— START AVAILABLE DATA —

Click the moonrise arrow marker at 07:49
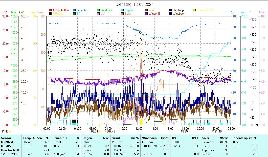 click(107, 131)
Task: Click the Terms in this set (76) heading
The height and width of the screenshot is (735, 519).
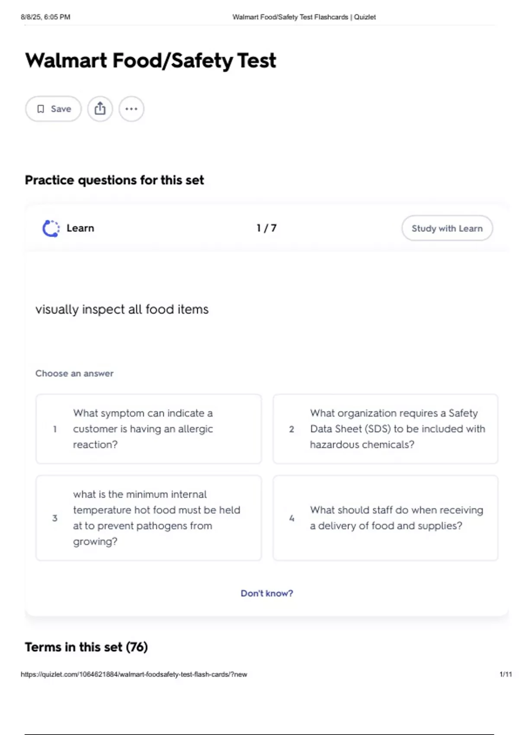Action: click(87, 647)
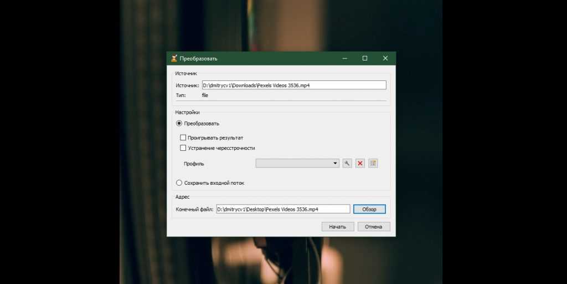Enable the Проигрывать результат checkbox
The image size is (567, 284).
click(x=183, y=138)
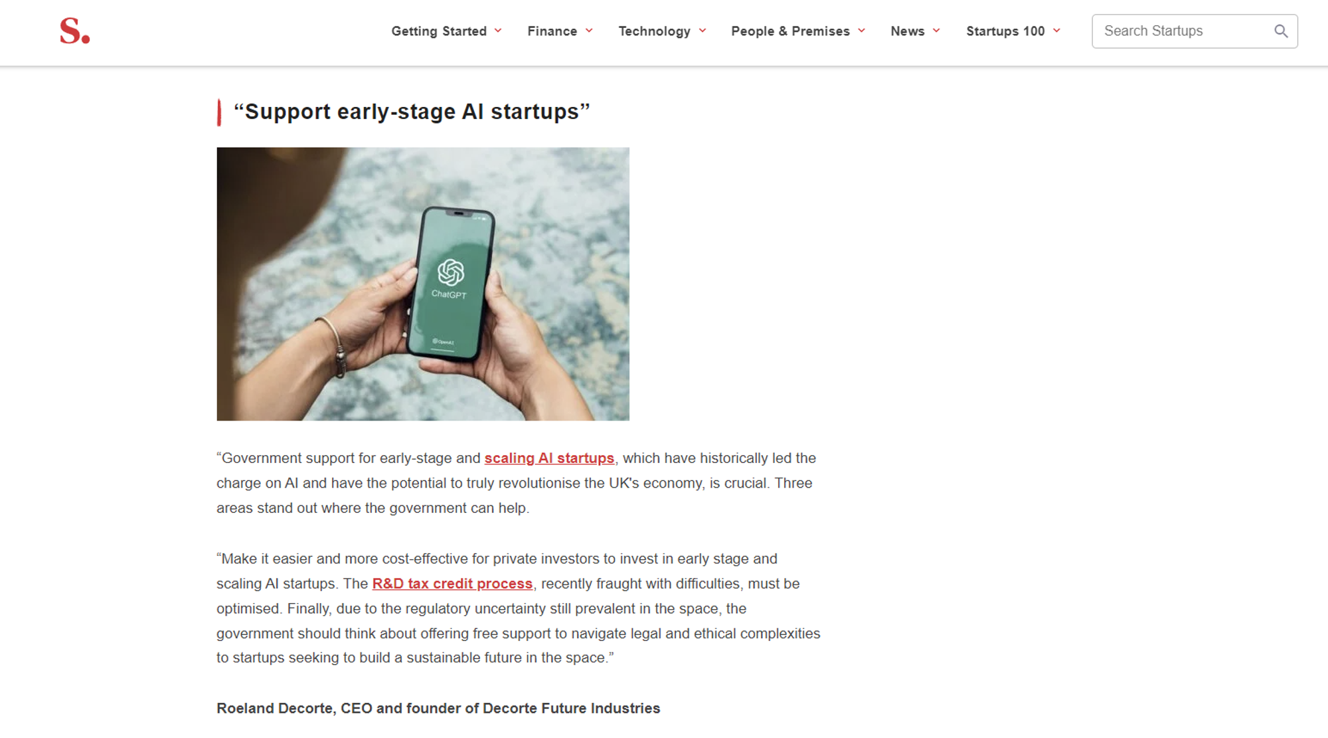The image size is (1328, 738).
Task: Follow the scaling AI startups link
Action: [x=549, y=458]
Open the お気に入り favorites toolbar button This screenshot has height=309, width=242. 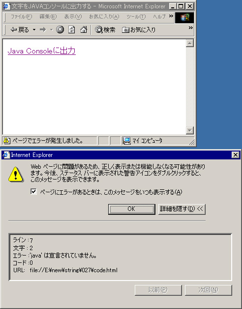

— END AVAILABLE DATA —

Print every line of the records above word for word, omitting the pictures.

Click the moonrise arrow marker at 07:49
 click(107, 131)
Task: Click the Terms in this set (76) heading
The height and width of the screenshot is (735, 519).
Action: click(87, 647)
Enable the Проигрывать результат checkbox
The image size is (567, 284).
click(x=183, y=138)
The image size is (1328, 738).
Task: Follow the scaling AI startups link
Action: [x=549, y=458]
Open the お気に入り favorites toolbar button This screenshot has height=309, width=242. 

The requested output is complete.